1. This is also a “deep green” ideology, which suggests that this definition is too human-centric.


Starvation or birth control?

In 1798 Thomas Malthus produced his major work Essay on the Principles of Population, where he pointed out that while the world population was growing at an exponential rate, food production was growing only at a linear rate. Mass starvation leading to population collapse was just around the corner.

The world population was about one billion at the time.

Then in 1972, when the world population had reached four billion, the Club of Rome published The Limits of Growth, a work that captured world attention. The Malthusian collapse had merely been deferred, but was now imminent if we continued on our business-as-usual path.

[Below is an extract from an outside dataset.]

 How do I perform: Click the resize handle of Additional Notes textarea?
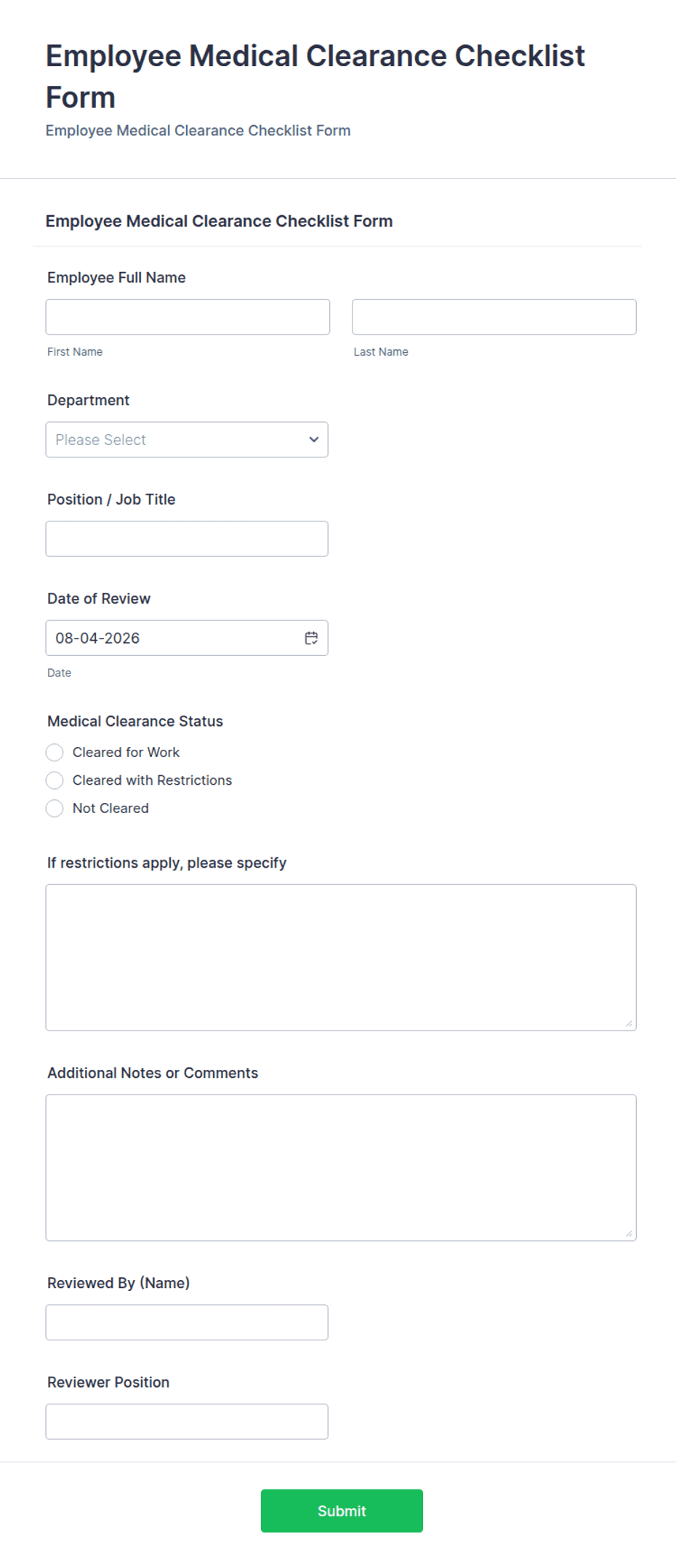[629, 1233]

The “green revolution”, resulting from new plant varieties, better agricultural practices, and use of fertilizers, left the Club of Rome looking unnecessarily alarmist. The world population is now eight billion, and while there is terrible famine in parts of sub-Saharan Africa, there is no apparent problem with world food production.

Martyn Goddard, writing in his Policy PostDefusing the population bomb – in his usual data-rich way, takes us through the dynamics of population growth and resource use, particularly resources used in food production. Malthus and the Club of Rome were right: we have been granted a reprieve, not a permanent escape from the fundamental rules of nutrition. The good news, however, is that birth rates are falling, and by some time this century we will reach peak population. Only in Africa is population still growing quickly.

That doesn’t mean we can sit back and relax. We need to be much cleverer in the way we use our scarce resources. For example we must use fertilizers much more carefully: the waste of phosphate fertilizers is increasingly serious, he points out. We must reduce food waste, and we mustn’t let poor agricultural practice wreck life-sustaining ecosystems.

Malthus saw starvation as the mechanism to limit population. Goddard, in common with development economists, sees the virtuous circle of lifting people out of poverty, educating women, and reducing birth rates, as the tried and morally more acceptable way of controlling population.